▶ [WHAT TO DO]
Exactly the lines from the first line of the listing through the line containing "Given: Choose the 0~4 light blue swatch" should appear in the output, unchanged.

########

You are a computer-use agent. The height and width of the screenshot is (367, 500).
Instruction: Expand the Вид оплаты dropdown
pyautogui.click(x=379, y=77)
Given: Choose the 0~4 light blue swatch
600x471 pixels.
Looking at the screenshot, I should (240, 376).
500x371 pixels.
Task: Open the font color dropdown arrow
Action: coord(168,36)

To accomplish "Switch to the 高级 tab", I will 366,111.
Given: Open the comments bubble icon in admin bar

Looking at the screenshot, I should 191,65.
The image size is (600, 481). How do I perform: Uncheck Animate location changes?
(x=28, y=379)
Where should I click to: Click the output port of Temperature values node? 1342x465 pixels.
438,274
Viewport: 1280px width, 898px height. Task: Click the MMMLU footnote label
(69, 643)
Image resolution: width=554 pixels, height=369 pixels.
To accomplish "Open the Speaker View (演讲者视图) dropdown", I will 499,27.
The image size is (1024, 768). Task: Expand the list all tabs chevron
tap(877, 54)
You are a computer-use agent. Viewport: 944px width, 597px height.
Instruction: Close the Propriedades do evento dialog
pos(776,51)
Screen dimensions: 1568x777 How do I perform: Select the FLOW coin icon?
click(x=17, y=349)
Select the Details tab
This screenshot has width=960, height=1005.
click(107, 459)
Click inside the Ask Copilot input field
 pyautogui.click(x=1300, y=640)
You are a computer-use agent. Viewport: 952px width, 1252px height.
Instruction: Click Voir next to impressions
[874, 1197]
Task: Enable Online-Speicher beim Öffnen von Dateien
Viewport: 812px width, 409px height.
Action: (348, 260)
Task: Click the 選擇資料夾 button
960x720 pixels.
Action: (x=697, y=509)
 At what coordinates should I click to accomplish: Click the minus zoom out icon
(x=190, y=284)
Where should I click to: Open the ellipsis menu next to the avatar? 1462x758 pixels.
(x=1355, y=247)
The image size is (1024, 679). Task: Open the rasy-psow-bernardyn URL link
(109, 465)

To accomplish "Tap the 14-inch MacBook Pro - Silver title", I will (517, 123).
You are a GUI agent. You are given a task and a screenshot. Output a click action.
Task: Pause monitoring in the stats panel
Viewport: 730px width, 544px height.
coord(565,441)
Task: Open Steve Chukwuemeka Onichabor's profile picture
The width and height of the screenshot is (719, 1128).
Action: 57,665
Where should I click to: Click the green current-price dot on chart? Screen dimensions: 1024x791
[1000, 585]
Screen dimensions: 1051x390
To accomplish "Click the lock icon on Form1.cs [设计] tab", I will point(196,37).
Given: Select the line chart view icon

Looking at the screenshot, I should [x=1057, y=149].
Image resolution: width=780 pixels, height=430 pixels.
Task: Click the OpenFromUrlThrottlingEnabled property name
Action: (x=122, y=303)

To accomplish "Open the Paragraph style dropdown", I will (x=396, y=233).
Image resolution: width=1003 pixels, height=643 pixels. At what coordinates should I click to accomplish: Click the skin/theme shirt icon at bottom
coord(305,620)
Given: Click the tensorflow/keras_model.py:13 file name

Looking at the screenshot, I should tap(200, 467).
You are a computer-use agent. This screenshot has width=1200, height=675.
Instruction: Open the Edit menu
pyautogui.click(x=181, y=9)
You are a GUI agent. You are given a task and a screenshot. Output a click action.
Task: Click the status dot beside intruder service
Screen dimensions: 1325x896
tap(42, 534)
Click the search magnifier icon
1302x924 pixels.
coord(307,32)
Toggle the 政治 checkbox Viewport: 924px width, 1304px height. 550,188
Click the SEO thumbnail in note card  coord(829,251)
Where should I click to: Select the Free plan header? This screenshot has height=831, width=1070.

########

▶ [TASK OUTPUT]
You are a computer-use agent. The height and width of the screenshot is (367, 500).
Instruction: Expand the Вид оплаты dropdown
pyautogui.click(x=379, y=77)
Given: Choose the 0~4 light blue swatch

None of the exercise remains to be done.